If min_chunk is 0, chunk_size will remain 0.

After looking at the dump file when the crash happen at 
padata_mt_helper(). I had determined that ps->chunk_size was indeed 0 
which caused the divide-by-0 panic. I actually got 2 different bug 
reports of this div-by-0 panic, one with a debug and another one with a 
non-debug kernel.

Cheers,
Longman
Herbert Xu Aug. 11, 2024, 3:13 a.m. UTC | #6
On Sat, Aug 10, 2024 at 11:11:07PM -0400, Waiman Long wrote:
>
> > Unless I'm missing something chunk_size cannot be zero before the
> > division because that's the first thing we check upon entry into
> > this function.
> 
> chunk_size is initialized as
> 
> ps.chunk_size = job->size / (ps.nworks * load_balance_factor);
> 
> chunk_size will be 0 if job->size < (ps.nworks * load_balance_factor). If
> min_chunk is 0, chunk_size will remain 0.

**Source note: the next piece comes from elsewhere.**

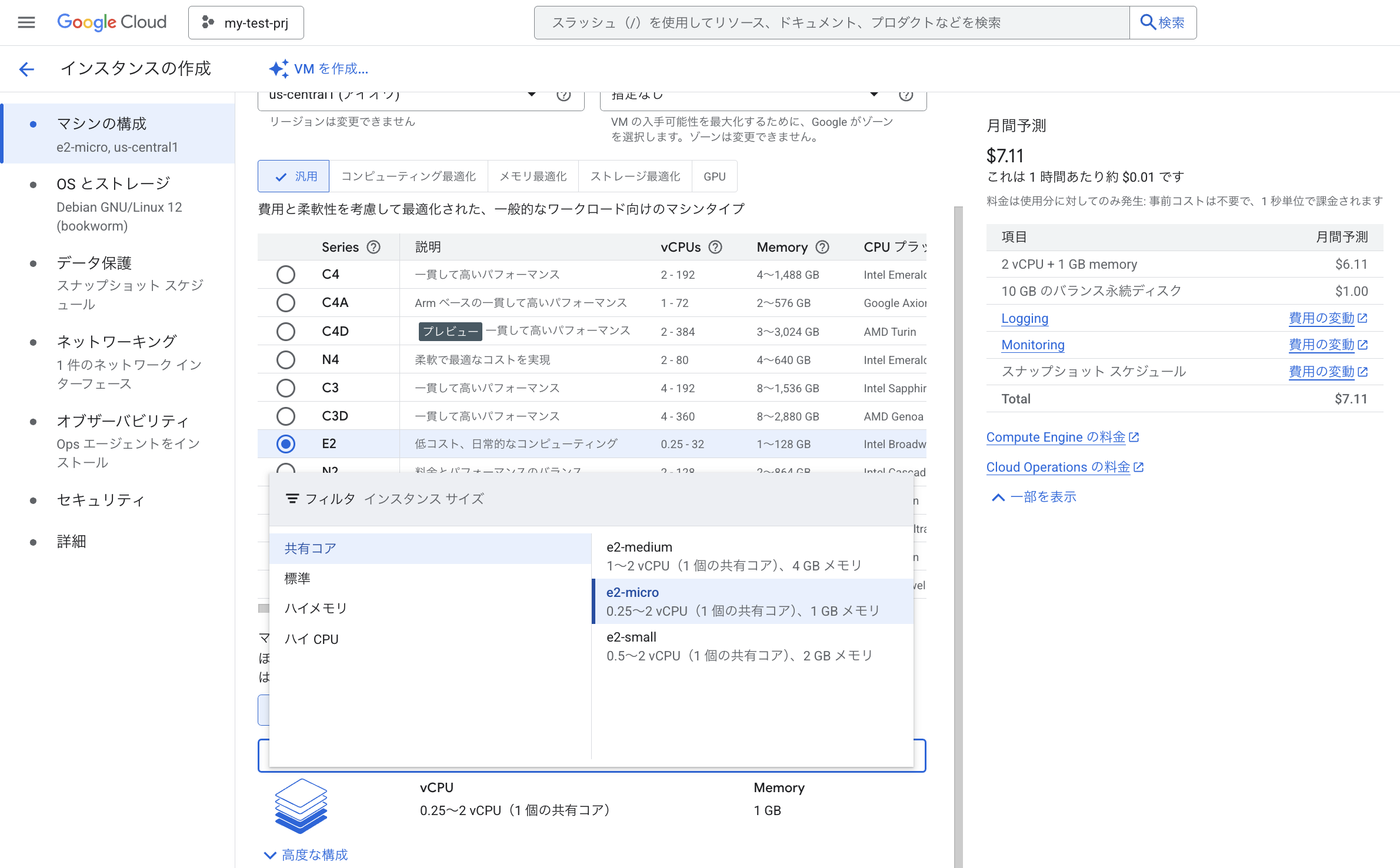The height and width of the screenshot is (868, 1400).
Task: Open the Series column help tooltip
Action: click(x=374, y=247)
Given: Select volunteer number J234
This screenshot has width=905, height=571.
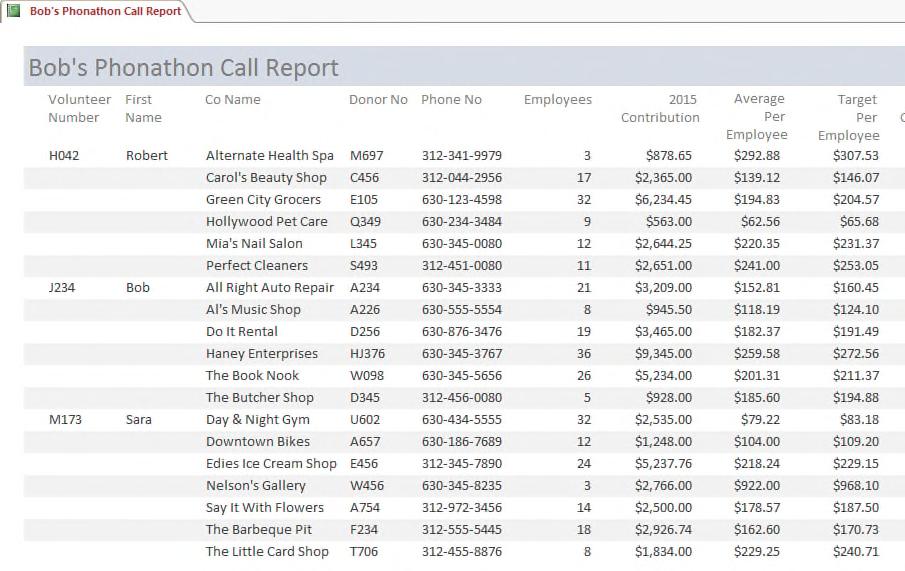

That's why I was suggesting that you replace the division by
DIV_ROUND_UP.  That should ensure that ps.chunk_size is not zero.

Cheers,
Waiman Long Aug. 11, 2024, 3:27 a.m. UTC | #7
On 8/10/24 23:13, Herbert Xu wrote:
> On Sat, Aug 10, 2024 at 11:11:07PM -0400, Waiman Long wrote:
>>> Unless I'm missing something chunk_size cannot be zero before the
>>> division because that's the first thing we check upon entry into
>>> this function.
>> chunk_size is initialized as
>>
>> ps.chunk_size = job->size / (ps.nworks * load_balance_factor);
>>
>> chunk_size will be 0 if job->size < (ps.nworks * load_balance_factor). If
>> min_chunk is 0, chunk_size will remain 0.
> That's why I was suggesting that you replace the division by
> DIV_ROUND_UP.  That should ensure that ps.chunk_size is not zero.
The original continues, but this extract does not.